[OSM-dev] OSM StreetDensityMap

Tue Mar 6 12:31:31 GMT 2012

 > Cool. I've been wanting to give hadoop / map/reduce a try with OSM data
 > but the wiki does not offer much. It would be nice if someone with some
 > experience would create a wiki page. I'm sure it would be interesting
 > for the community as well as GIScience folks to have a place to start.

If I've some time I'll create a wiki page for "osm on hadoop" (and post 
it here).

 >     It gives also a sort-of "osm activity map".
 >
 > Well, it does and it doesn't. You'd have to compare it to a reference
 > road network density map to appreciate the activity of the OSM community
 > in representing reality in OSM.

That's right.

 > I see a lot of potential for this beyond 'simple' visualisation. Systems
 > like TagInfo and OWL could benefit, maybe? Does your framework lend
 > itself for (near) real time processing of OSM data, or does it only work
 > with snapshot data?

MapReduce itself is a programming model. It allows you to process data 
by defining map- and reduce-functions (and is thus quite easy to learn).

It's implemented as a distributed batch processing framework and allows 
you to process TBs of data on a cluster of up to hundreds of nodes. The 
real benefit of using such a system is that it scales linearly (well, 
you could say between O(n) and O(nlogn)) and single systems (like 
relational DBs) can't scale that high.

Our cluster was around 10 nodes, and it took us about 3-4 hours to 
create the map and store it on HBase (although the cluster was not busy 
the whole time) [where the uncompressed planet-file is about 200GB].
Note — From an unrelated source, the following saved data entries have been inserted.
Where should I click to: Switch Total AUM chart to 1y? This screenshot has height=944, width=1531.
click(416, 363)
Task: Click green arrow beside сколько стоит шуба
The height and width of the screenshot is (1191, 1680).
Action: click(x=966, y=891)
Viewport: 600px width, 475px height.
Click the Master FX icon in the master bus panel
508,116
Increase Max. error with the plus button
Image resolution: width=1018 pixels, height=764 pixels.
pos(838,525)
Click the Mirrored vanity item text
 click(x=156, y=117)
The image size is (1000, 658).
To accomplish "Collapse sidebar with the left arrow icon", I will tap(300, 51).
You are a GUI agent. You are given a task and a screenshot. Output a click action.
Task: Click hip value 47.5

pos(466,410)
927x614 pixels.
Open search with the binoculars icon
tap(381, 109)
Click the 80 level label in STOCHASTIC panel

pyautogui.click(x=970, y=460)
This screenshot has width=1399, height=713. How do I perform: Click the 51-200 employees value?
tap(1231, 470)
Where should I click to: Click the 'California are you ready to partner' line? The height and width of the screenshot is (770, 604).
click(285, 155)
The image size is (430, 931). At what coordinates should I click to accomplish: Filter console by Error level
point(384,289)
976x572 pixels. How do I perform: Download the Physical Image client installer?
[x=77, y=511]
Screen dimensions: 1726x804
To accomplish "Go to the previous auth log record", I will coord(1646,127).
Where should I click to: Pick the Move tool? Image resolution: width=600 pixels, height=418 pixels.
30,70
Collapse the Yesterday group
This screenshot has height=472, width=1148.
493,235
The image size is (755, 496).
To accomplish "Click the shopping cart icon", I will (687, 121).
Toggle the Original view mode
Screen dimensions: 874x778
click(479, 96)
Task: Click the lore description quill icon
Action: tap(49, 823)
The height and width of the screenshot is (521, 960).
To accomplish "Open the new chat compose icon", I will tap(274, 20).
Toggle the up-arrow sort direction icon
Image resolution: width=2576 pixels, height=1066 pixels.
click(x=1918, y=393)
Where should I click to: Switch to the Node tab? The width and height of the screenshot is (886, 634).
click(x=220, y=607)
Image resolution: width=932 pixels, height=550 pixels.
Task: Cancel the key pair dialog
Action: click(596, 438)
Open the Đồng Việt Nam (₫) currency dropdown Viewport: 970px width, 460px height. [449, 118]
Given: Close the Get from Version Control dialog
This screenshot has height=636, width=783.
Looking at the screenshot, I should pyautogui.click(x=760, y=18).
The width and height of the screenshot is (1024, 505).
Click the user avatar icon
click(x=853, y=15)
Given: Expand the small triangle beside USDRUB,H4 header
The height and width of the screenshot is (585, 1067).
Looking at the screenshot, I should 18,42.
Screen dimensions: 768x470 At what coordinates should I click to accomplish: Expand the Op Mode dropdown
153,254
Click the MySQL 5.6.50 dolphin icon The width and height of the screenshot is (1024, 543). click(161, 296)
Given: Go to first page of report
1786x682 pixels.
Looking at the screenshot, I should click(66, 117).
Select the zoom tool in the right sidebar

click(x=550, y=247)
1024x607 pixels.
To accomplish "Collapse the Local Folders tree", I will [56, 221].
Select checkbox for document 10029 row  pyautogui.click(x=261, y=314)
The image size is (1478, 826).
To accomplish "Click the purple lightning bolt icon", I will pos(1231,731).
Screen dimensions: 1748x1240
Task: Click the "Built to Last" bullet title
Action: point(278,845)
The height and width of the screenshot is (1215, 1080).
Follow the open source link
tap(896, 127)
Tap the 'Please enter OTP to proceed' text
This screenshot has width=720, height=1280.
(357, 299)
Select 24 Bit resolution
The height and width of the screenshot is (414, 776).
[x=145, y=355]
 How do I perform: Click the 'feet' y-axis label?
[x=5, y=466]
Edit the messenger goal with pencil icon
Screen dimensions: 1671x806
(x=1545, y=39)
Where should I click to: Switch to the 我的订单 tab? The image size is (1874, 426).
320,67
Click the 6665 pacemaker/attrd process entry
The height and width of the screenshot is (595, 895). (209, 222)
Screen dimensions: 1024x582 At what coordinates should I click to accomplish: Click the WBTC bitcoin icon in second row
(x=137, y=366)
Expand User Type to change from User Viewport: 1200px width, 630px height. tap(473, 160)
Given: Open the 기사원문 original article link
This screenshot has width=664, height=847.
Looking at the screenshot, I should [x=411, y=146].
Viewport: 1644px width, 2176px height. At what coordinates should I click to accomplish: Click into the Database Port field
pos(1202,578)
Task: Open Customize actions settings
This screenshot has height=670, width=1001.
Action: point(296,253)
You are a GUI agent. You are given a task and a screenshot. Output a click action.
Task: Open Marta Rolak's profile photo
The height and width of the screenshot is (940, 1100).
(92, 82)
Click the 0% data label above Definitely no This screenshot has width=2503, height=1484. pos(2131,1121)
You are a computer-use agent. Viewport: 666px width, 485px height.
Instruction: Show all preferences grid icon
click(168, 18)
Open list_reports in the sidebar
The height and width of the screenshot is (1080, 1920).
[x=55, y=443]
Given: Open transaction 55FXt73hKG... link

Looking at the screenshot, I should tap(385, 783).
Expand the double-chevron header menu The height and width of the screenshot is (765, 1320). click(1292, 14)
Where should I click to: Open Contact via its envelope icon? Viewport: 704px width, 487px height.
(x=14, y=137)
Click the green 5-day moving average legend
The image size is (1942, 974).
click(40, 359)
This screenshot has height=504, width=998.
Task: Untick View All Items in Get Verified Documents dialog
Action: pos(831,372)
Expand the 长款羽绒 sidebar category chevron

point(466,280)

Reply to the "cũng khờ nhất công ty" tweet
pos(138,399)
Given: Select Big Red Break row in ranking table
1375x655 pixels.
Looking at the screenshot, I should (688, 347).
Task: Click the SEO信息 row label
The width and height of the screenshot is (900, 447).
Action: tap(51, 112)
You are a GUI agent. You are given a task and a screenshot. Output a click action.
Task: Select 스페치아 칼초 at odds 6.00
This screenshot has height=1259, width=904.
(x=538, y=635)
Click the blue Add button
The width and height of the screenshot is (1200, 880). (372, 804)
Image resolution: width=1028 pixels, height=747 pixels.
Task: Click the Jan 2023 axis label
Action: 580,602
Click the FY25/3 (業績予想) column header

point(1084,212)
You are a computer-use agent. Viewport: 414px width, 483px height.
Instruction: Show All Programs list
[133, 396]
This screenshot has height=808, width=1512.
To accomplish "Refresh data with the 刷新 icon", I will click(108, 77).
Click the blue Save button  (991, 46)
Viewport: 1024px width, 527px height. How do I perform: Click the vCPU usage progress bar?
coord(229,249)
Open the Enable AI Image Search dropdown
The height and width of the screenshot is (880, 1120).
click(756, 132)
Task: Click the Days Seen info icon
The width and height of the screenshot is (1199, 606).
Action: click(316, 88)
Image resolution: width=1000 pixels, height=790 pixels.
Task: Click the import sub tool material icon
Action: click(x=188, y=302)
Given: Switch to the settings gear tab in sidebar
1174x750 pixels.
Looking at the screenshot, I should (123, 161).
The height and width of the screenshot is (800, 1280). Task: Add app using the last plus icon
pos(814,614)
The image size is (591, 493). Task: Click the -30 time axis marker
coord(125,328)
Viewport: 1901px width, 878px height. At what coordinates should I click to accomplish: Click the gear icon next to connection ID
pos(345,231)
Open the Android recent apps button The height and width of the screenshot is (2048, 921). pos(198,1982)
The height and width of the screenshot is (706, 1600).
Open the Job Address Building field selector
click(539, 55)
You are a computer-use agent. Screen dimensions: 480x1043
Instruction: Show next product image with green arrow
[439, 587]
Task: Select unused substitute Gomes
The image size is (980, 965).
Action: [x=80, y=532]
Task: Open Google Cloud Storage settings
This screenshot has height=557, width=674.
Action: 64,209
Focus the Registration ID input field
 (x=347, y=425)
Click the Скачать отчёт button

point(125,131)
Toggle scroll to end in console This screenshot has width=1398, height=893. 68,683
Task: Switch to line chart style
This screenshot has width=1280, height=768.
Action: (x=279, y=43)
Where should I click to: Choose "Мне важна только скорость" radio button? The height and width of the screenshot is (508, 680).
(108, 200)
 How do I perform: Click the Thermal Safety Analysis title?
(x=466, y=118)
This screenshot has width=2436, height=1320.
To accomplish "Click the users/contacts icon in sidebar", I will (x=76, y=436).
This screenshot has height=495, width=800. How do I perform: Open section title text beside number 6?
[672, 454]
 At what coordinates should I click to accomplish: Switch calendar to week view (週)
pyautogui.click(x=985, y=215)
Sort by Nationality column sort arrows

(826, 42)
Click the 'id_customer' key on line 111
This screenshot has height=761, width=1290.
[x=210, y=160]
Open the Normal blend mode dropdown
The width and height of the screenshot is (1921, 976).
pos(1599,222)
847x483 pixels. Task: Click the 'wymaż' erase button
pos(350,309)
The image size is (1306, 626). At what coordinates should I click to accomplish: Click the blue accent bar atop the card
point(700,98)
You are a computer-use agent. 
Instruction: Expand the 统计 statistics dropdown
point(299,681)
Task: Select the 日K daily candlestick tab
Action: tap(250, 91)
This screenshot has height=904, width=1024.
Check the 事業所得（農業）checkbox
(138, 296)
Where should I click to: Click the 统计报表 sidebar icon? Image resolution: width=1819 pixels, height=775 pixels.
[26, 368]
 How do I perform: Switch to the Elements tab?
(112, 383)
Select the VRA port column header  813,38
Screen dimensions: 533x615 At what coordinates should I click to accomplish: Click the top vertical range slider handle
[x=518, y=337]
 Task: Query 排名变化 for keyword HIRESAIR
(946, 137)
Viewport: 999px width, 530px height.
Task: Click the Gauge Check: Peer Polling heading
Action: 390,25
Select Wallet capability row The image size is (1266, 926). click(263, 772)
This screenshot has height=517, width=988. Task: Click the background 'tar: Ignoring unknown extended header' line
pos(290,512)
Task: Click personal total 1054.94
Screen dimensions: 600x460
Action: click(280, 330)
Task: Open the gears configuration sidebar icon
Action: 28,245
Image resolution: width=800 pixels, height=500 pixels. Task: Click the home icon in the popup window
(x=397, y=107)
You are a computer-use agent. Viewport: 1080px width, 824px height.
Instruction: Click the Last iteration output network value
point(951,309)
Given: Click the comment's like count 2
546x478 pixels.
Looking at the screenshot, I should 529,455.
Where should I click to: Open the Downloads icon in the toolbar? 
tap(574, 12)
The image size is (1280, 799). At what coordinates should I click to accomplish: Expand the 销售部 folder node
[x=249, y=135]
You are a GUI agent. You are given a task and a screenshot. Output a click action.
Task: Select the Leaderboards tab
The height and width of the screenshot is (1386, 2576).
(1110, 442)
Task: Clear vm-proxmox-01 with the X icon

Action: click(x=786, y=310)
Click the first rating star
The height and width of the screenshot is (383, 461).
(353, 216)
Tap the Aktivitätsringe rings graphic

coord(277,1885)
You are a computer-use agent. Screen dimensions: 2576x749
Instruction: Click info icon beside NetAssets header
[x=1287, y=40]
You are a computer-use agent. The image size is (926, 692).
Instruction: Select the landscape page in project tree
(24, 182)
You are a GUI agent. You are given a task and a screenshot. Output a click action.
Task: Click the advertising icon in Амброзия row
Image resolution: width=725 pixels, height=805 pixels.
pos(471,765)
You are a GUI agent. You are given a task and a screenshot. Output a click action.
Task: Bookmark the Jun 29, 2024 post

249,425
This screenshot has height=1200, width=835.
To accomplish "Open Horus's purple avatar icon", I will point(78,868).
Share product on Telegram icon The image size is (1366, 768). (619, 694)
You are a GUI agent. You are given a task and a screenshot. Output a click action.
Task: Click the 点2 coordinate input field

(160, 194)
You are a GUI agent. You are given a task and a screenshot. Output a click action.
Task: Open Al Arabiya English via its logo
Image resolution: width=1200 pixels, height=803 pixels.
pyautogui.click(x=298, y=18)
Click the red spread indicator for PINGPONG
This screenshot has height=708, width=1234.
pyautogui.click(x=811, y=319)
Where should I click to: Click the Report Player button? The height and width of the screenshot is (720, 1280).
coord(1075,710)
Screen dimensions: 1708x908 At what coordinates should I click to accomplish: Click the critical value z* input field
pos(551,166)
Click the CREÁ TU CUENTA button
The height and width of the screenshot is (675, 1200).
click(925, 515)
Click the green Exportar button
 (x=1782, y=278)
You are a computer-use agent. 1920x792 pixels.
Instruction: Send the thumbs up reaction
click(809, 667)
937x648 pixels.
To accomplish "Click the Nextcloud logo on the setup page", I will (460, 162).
That said, you can run small jobs on hadoop/mapreduce in a few minutes 
(=> near realtime) and it would be be possible to
   * process the planet-file once and store the results in a DB
   * process the planet-file diffs (e.g. hourly) and update the DB

TagInfo-like systems (aggregating big data and creating statistics) 
could definitely be built using hadoop/mapreduce.

- npl